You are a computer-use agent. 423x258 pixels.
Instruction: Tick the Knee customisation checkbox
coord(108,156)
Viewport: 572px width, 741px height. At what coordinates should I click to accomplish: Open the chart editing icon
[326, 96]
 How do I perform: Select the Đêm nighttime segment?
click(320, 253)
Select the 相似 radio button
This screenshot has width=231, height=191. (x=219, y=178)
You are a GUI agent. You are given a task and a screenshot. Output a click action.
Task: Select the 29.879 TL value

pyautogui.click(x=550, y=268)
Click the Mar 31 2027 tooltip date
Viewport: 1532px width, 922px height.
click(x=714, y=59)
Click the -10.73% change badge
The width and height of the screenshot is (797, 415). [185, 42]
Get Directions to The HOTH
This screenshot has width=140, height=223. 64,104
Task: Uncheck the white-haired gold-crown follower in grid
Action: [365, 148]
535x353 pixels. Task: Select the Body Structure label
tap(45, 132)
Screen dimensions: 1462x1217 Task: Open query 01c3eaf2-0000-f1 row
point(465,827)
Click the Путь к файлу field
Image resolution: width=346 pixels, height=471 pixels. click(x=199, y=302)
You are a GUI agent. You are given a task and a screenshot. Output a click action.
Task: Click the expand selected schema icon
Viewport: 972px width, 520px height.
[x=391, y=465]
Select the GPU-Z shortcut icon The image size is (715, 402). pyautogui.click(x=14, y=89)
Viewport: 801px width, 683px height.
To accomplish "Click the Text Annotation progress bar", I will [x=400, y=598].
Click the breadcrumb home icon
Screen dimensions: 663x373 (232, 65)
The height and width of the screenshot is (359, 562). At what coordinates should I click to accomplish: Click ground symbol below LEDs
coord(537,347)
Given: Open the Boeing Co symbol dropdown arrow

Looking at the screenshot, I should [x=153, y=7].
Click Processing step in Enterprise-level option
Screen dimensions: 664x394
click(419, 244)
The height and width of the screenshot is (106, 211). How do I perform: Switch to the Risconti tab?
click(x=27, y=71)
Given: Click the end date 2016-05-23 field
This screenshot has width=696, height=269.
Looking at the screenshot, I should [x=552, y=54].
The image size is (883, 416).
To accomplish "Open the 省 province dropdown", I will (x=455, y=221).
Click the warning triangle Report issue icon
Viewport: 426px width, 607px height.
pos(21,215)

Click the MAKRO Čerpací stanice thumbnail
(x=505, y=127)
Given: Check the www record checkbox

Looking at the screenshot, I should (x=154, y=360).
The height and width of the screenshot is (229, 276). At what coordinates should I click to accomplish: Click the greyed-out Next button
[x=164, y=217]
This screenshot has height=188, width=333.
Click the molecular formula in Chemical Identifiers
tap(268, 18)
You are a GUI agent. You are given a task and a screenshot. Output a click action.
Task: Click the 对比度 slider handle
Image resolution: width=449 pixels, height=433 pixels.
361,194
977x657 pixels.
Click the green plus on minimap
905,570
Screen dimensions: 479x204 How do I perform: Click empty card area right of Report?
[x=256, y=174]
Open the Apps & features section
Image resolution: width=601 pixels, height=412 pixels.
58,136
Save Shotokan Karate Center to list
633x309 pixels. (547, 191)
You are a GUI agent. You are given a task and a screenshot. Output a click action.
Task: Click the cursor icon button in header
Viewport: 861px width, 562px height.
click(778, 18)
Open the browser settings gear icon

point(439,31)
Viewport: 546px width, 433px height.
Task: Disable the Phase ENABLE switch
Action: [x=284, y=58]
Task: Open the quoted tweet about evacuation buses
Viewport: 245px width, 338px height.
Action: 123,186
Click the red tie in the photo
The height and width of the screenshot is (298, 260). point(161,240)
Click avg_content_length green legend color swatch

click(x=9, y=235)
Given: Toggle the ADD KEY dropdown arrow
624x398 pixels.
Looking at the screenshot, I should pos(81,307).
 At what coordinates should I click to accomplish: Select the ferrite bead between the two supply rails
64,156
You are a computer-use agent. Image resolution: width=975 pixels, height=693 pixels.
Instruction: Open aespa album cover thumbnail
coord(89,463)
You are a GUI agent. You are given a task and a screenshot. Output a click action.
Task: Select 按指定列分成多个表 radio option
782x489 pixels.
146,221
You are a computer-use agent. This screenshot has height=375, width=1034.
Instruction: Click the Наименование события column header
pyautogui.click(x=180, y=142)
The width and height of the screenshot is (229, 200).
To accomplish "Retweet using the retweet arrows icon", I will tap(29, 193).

____________________

Retype the material above in full, keeping every word as it stands.

You are a computer-use agent. 423x258 pixels.
Instruction: Tick the Knee customisation checkbox
coord(108,156)
Viewport: 572px width, 741px height. At what coordinates should I click to accomplish: Open the chart editing icon
[326, 96]
 How do I perform: Select the Đêm nighttime segment?
click(320, 253)
Select the 相似 radio button
This screenshot has width=231, height=191. (x=219, y=178)
You are a GUI agent. You are given a task and a screenshot. Output a click action.
Task: Select the 29.879 TL value

pyautogui.click(x=550, y=268)
Click the Mar 31 2027 tooltip date
Viewport: 1532px width, 922px height.
click(x=714, y=59)
Click the -10.73% change badge
The width and height of the screenshot is (797, 415). [185, 42]
Get Directions to The HOTH
This screenshot has width=140, height=223. 64,104
Task: Uncheck the white-haired gold-crown follower in grid
Action: [365, 148]
535x353 pixels. Task: Select the Body Structure label
tap(45, 132)
Screen dimensions: 1462x1217 Task: Open query 01c3eaf2-0000-f1 row
point(465,827)
Click the Путь к файлу field
Image resolution: width=346 pixels, height=471 pixels. click(x=199, y=302)
You are a GUI agent. You are given a task and a screenshot. Output a click action.
Task: Click the expand selected schema icon
Viewport: 972px width, 520px height.
[x=391, y=465]
Select the GPU-Z shortcut icon The image size is (715, 402). pyautogui.click(x=14, y=89)
Viewport: 801px width, 683px height.
To accomplish "Click the Text Annotation progress bar", I will [x=400, y=598].
Click the breadcrumb home icon
Screen dimensions: 663x373 (232, 65)
The height and width of the screenshot is (359, 562). At what coordinates should I click to accomplish: Click ground symbol below LEDs
coord(537,347)
Given: Open the Boeing Co symbol dropdown arrow

Looking at the screenshot, I should [x=153, y=7].
Click Processing step in Enterprise-level option
Screen dimensions: 664x394
click(419, 244)
The height and width of the screenshot is (106, 211). How do I perform: Switch to the Risconti tab?
click(x=27, y=71)
Given: Click the end date 2016-05-23 field
This screenshot has width=696, height=269.
Looking at the screenshot, I should [x=552, y=54].
The image size is (883, 416).
To accomplish "Open the 省 province dropdown", I will (x=455, y=221).
Click the warning triangle Report issue icon
Viewport: 426px width, 607px height.
pos(21,215)

Click the MAKRO Čerpací stanice thumbnail
(x=505, y=127)
Given: Check the www record checkbox

Looking at the screenshot, I should (x=154, y=360).
The height and width of the screenshot is (229, 276). At what coordinates should I click to accomplish: Click the greyed-out Next button
[x=164, y=217]
This screenshot has height=188, width=333.
Click the molecular formula in Chemical Identifiers
tap(268, 18)
You are a GUI agent. You are given a task and a screenshot. Output a click action.
Task: Click the 对比度 slider handle
Image resolution: width=449 pixels, height=433 pixels.
361,194
977x657 pixels.
Click the green plus on minimap
905,570
Screen dimensions: 479x204 How do I perform: Click empty card area right of Report?
[x=256, y=174]
Open the Apps & features section
Image resolution: width=601 pixels, height=412 pixels.
58,136
Save Shotokan Karate Center to list
633x309 pixels. (547, 191)
You are a GUI agent. You are given a task and a screenshot. Output a click action.
Task: Click the cursor icon button in header
Viewport: 861px width, 562px height.
click(778, 18)
Open the browser settings gear icon

point(439,31)
Viewport: 546px width, 433px height.
Task: Disable the Phase ENABLE switch
Action: [x=284, y=58]
Task: Open the quoted tweet about evacuation buses
Viewport: 245px width, 338px height.
Action: 123,186
Click the red tie in the photo
The height and width of the screenshot is (298, 260). point(161,240)
Click avg_content_length green legend color swatch

click(x=9, y=235)
Given: Toggle the ADD KEY dropdown arrow
624x398 pixels.
Looking at the screenshot, I should pos(81,307).
 At what coordinates should I click to accomplish: Select the ferrite bead between the two supply rails
64,156
You are a computer-use agent. Image resolution: width=975 pixels, height=693 pixels.
Instruction: Open aespa album cover thumbnail
coord(89,463)
You are a GUI agent. You are given a task and a screenshot. Output a click action.
Task: Select 按指定列分成多个表 radio option
782x489 pixels.
146,221
You are a computer-use agent. This screenshot has height=375, width=1034.
Instruction: Click the Наименование события column header
pyautogui.click(x=180, y=142)
The width and height of the screenshot is (229, 200).
To accomplish "Retweet using the retweet arrows icon", I will tap(29, 193).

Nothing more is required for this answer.